The activation of RPCs in SCS also affects hepatic performance. Free granules from activated granular leukocytes in liver sinusoids contribute to hepatic congestion. No flush livers also had the lowest energy status (ATP and EC) of all groups before and after perfusion, indicating that RPC activation affects the metabolic function of the liver on NMP. Finally, cellular death from poor flushing, seen with TUNEL staining and higher potassium levels in no flush livers, can cause cellular debris from dead cells that can disrupt the microvasculature of the liver. It is worth noting that the histological quantification of RPCs before and after perfusion within a liver graft only provides a snapshot of the intricate cellular events occurring during perfusion. Also, the significance of the correlations seen in Fig. 5 was largely driven by the no flush livers (group 4), which are not representative of standard clinical practice. Thus, future experiments using cell release assays with flowcytometry23 can provide real-time data on the cellular profile of the perfusate based on varying flush conditions in our ex-vivo model.

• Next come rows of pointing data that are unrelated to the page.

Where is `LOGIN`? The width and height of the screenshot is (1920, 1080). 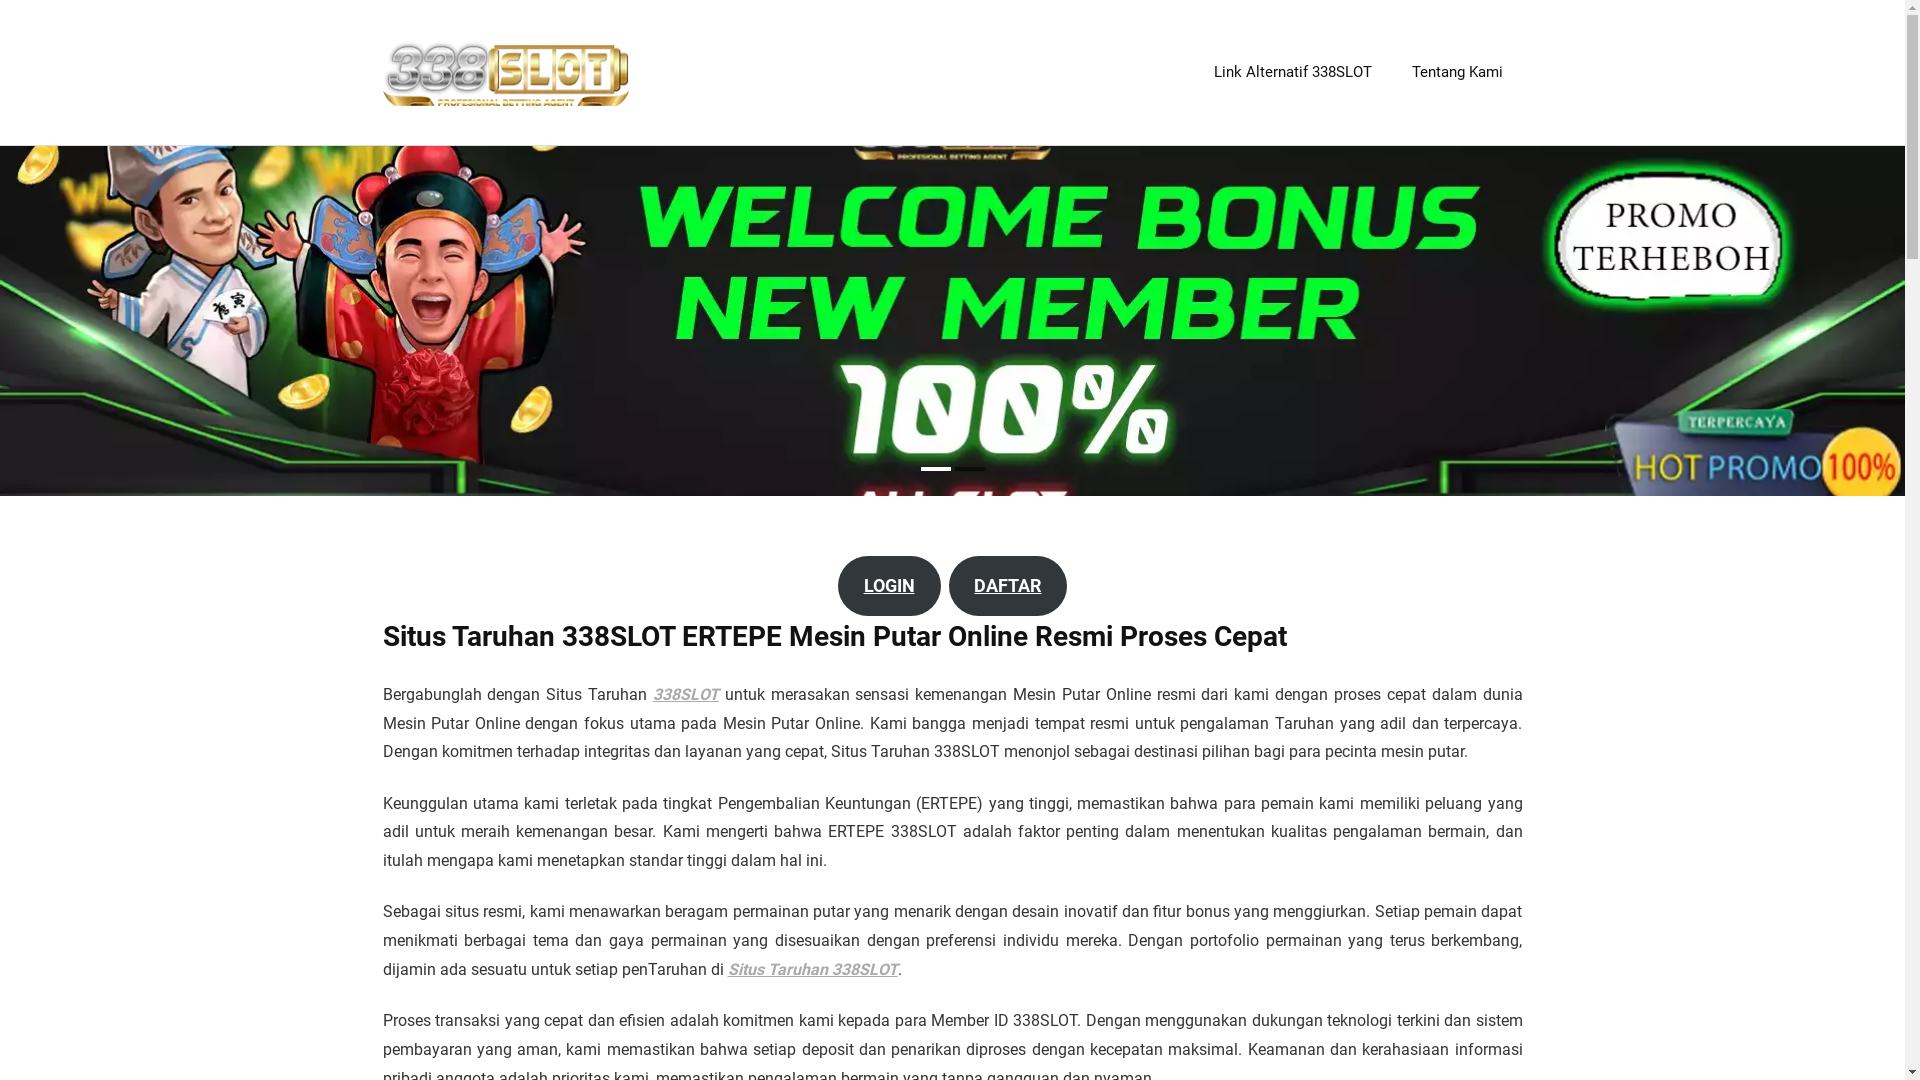 LOGIN is located at coordinates (890, 586).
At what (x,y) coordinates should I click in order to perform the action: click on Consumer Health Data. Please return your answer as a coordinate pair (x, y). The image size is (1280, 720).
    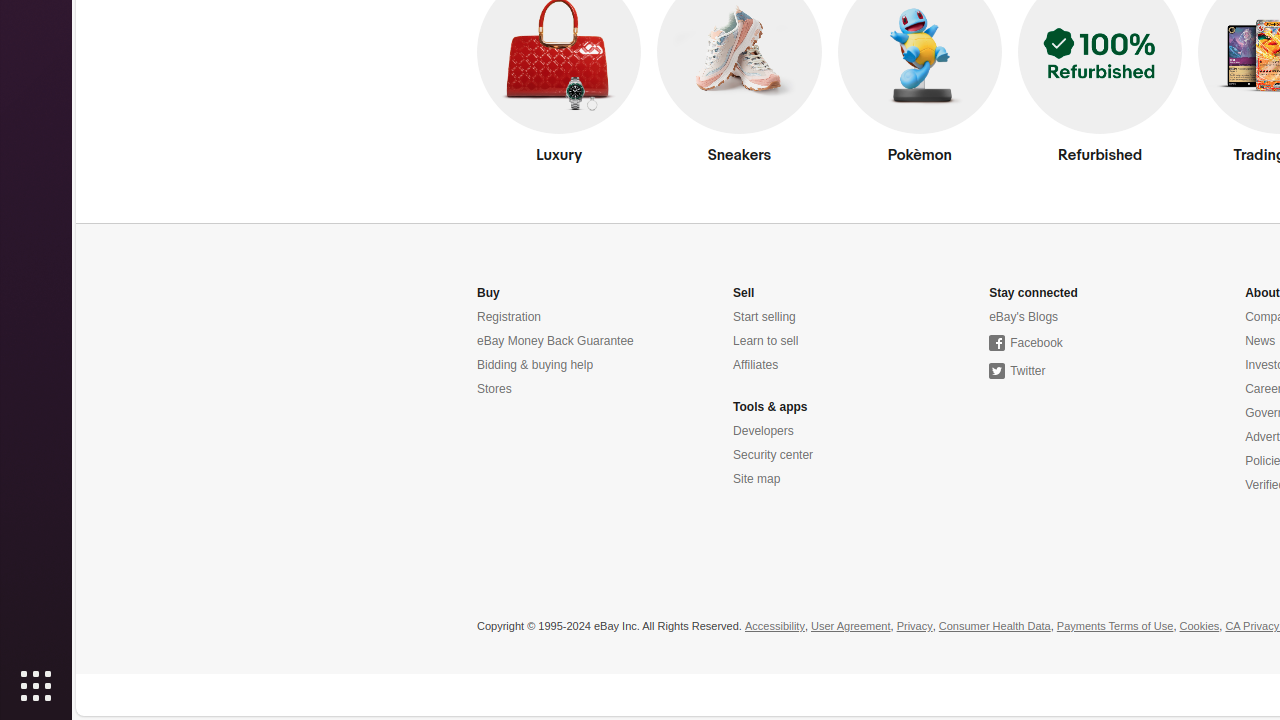
    Looking at the image, I should click on (994, 627).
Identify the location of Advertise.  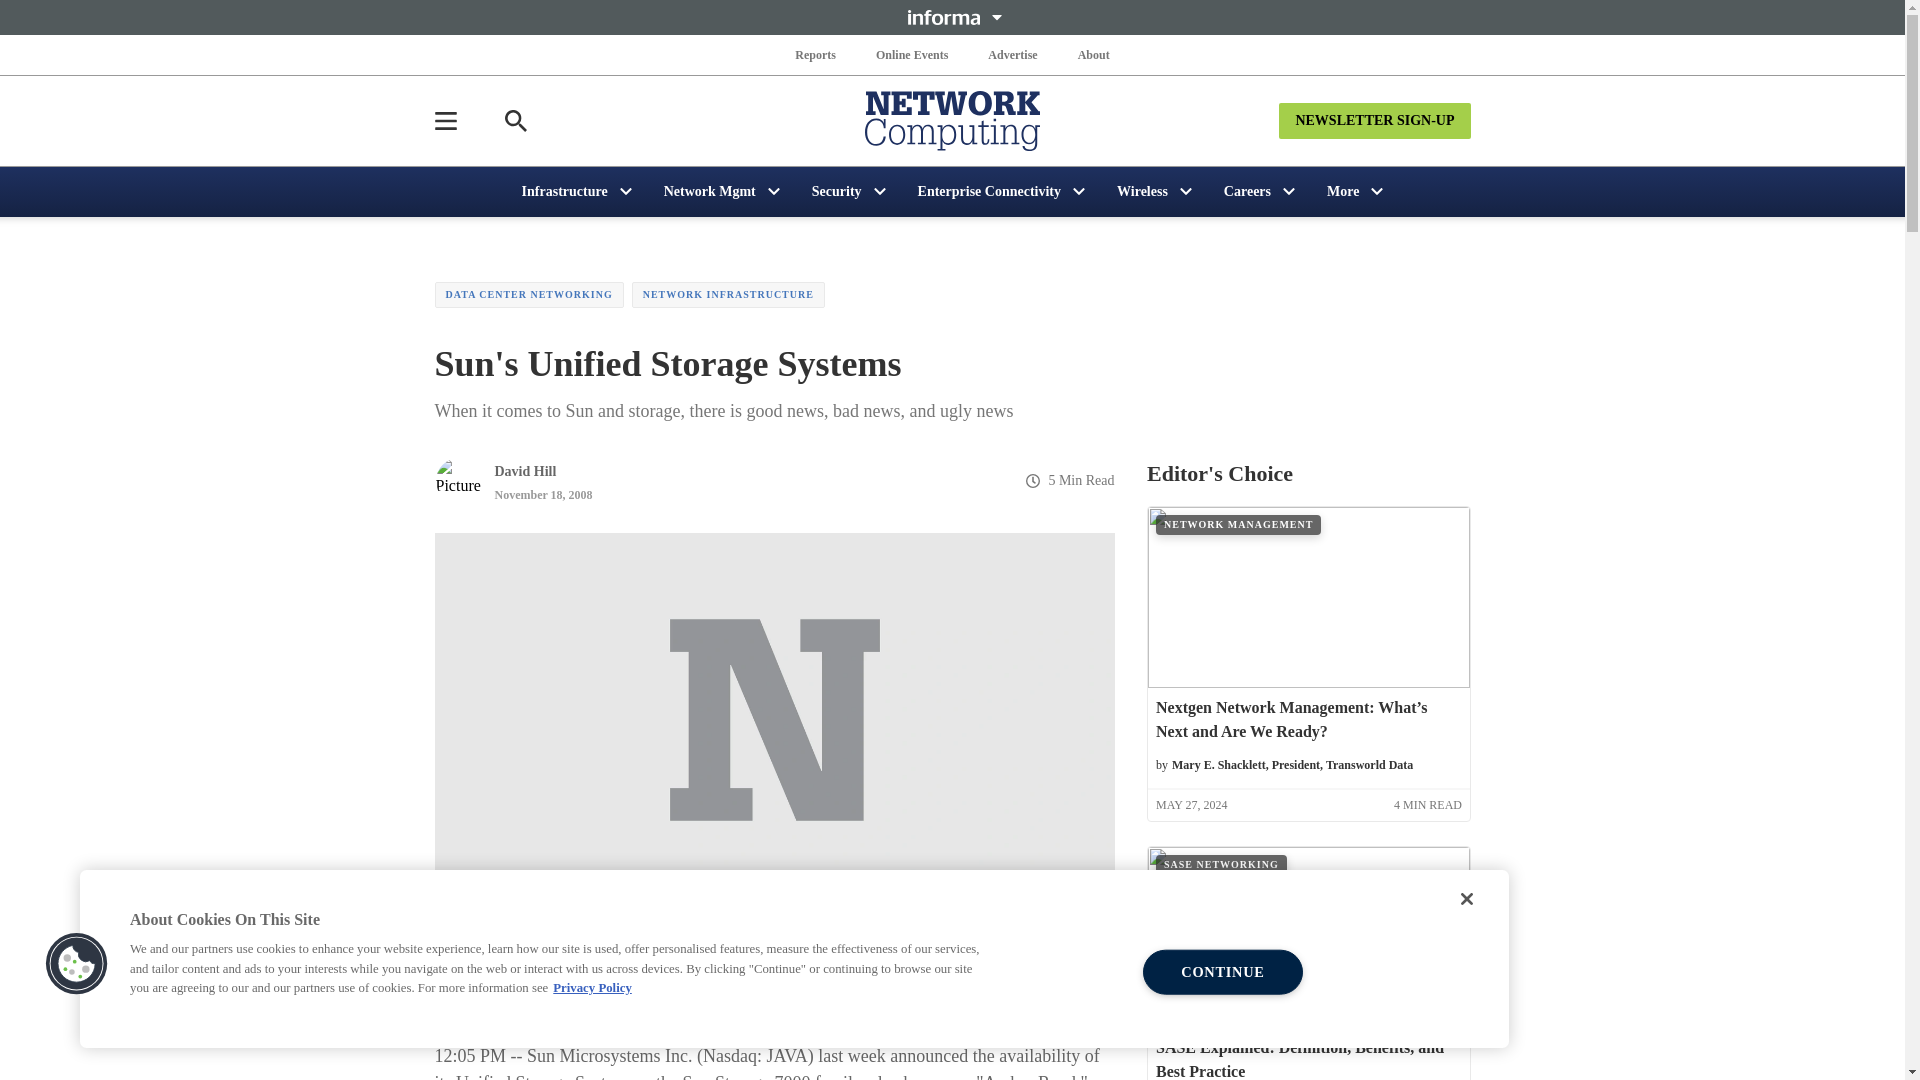
(1012, 54).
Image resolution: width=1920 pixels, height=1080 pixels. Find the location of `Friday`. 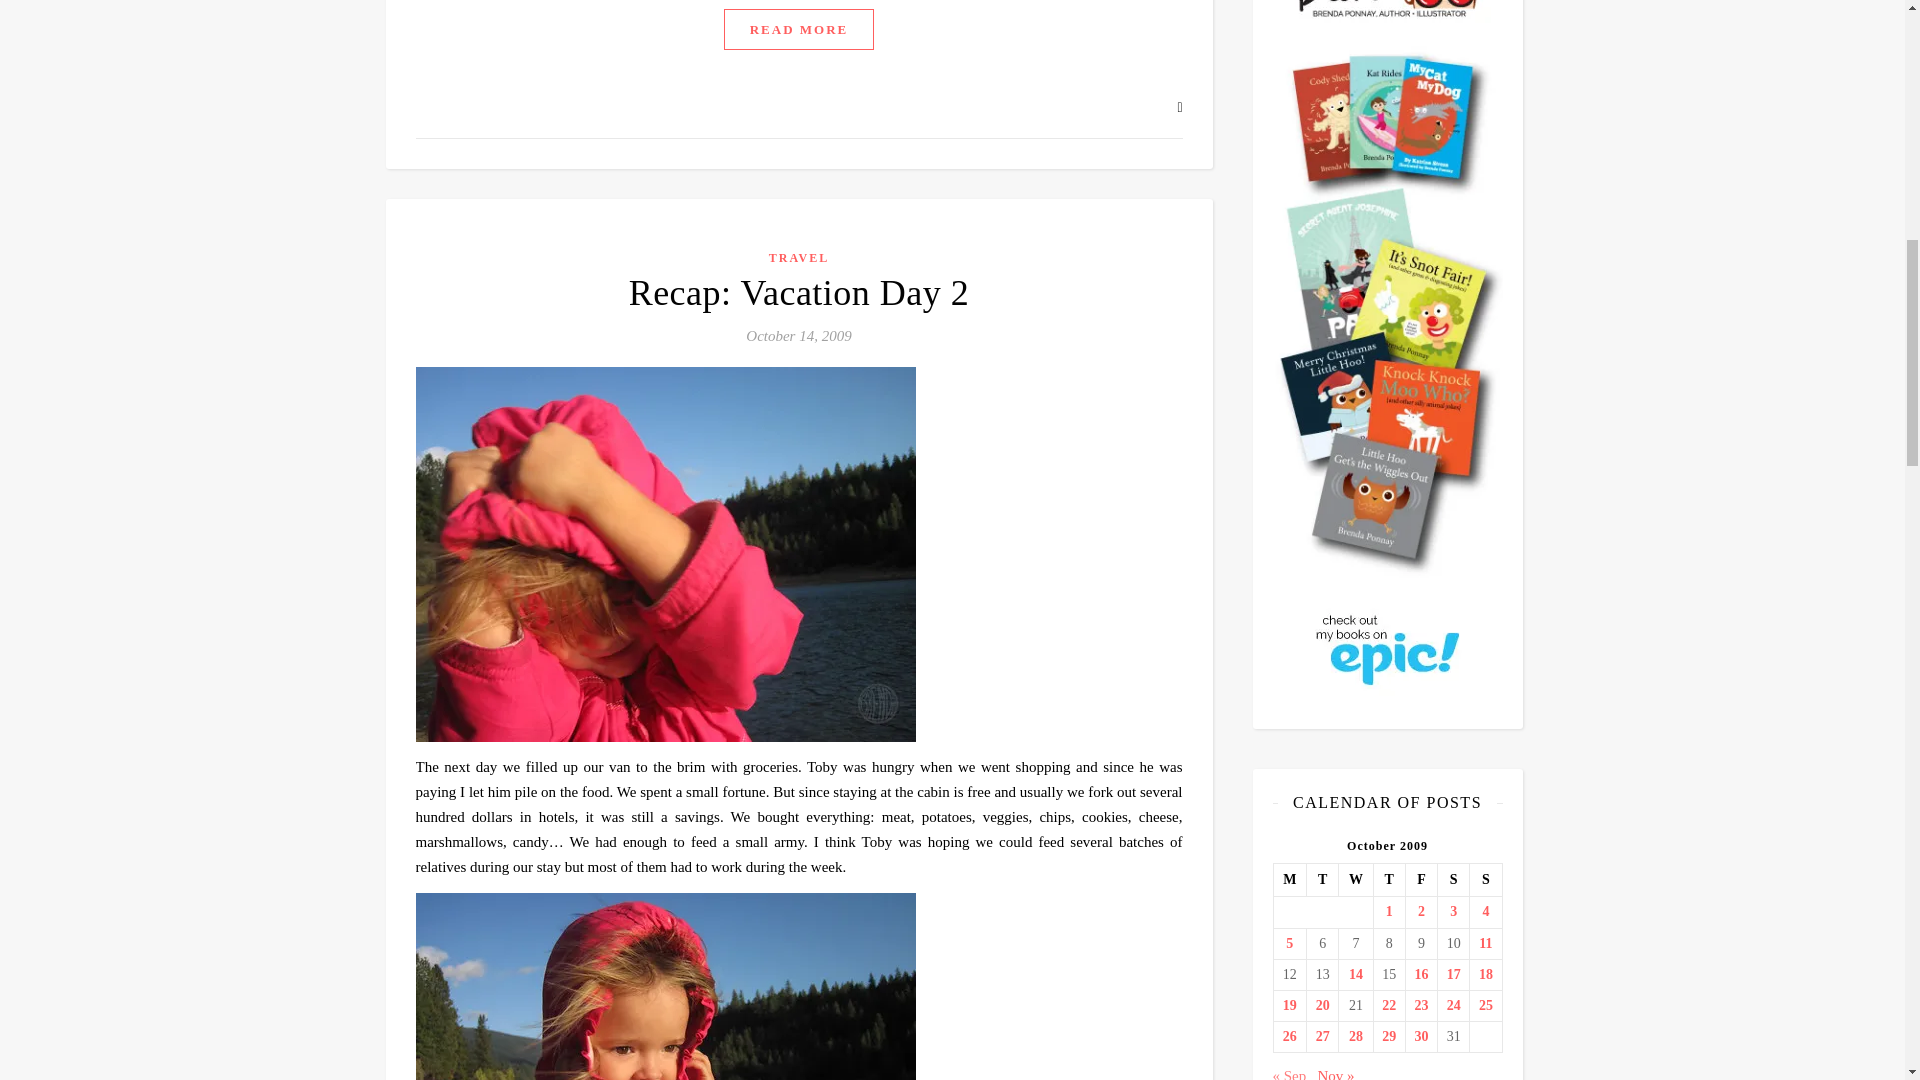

Finally, using an acellular perfusate for our NMP perfusions does not directly mimic clinical conditions which would use a blood based perfusate. The major reason the flush solutions were kept acellular was so any RPCs quantified on histology after perfusion were from the liver procurement and not reflective of any cellular deposition from a cell based perfusate during perfusion. Our group has experience with using both a pRBC and acellular based perfusates23, with long-term viability of rat livers after 24 h shown without an oxygen carrier48. Nonetheless, since clinical NMP typically uses red blood cells mixed in the perfusate, the perfusion-based viability metrics presented herein should be interpreted accordingly. Taken together, the correlations seen between the number of RPCs and perfusion parameters suggest an association between no flush livers (which had the highest number of RPCs) and poor perfusion performance compared to the other livers that all had an in-situ flush.

Conclusions

Cold UW appears to perform worse than RT LR as an initial flush in liver procurement, indicating that a RT LR flush prior to cooling may be beneficial. Conventional wisdom suggests that the cold flush should be UW rather than LR because of its preservation properties. However, our results suggest that, during the flush, the composition and temperature of the flush is more important than the preservation properties for more complete removal of donor blood. Further studies are needed to compare RT UW to RT LR and cold LR to cold UW flushes to ascertain whether it is the composition of the UW solution or flush temperature that is primarily damaging the liver allograft. Collectively, these findings can help optimize the ideal flushing conditions for liver procurement to prevent adverse effects from retained peripheral blood.